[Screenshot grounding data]
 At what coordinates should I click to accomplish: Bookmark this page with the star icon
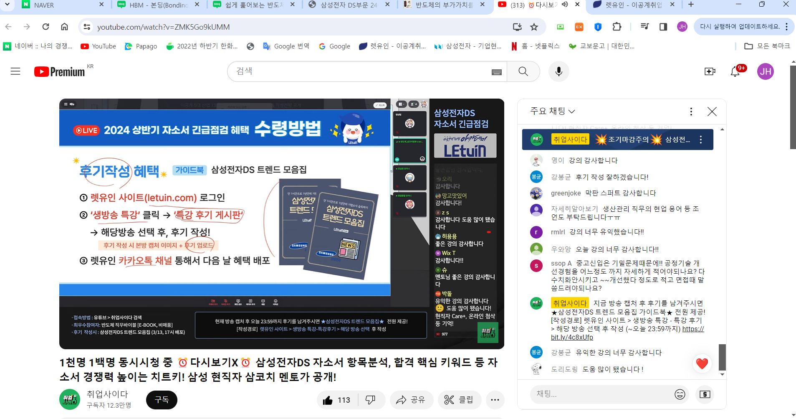[x=534, y=27]
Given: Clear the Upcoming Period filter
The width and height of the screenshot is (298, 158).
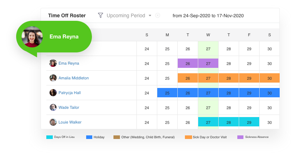Looking at the screenshot, I should tap(158, 15).
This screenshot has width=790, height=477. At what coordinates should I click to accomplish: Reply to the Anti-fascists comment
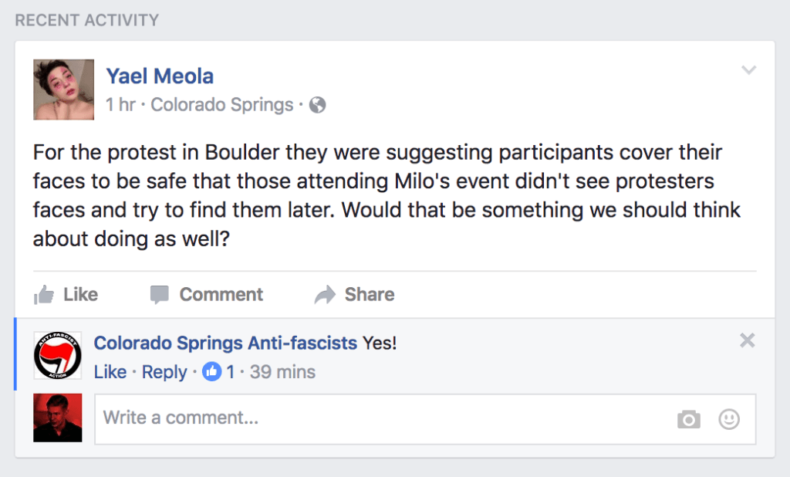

> TASK OBJECTIVE:
All of the records need to be reproduced exactly, with each picture omitted.

> RESULT OF THIS EXERCISE:
 At what coordinates should I click to accomplish: Bookmark this page with the star icon
[x=534, y=27]
Given: Clear the Upcoming Period filter
The width and height of the screenshot is (298, 158).
Looking at the screenshot, I should tap(158, 15).
This screenshot has width=790, height=477. At what coordinates should I click to accomplish: Reply to the Anti-fascists comment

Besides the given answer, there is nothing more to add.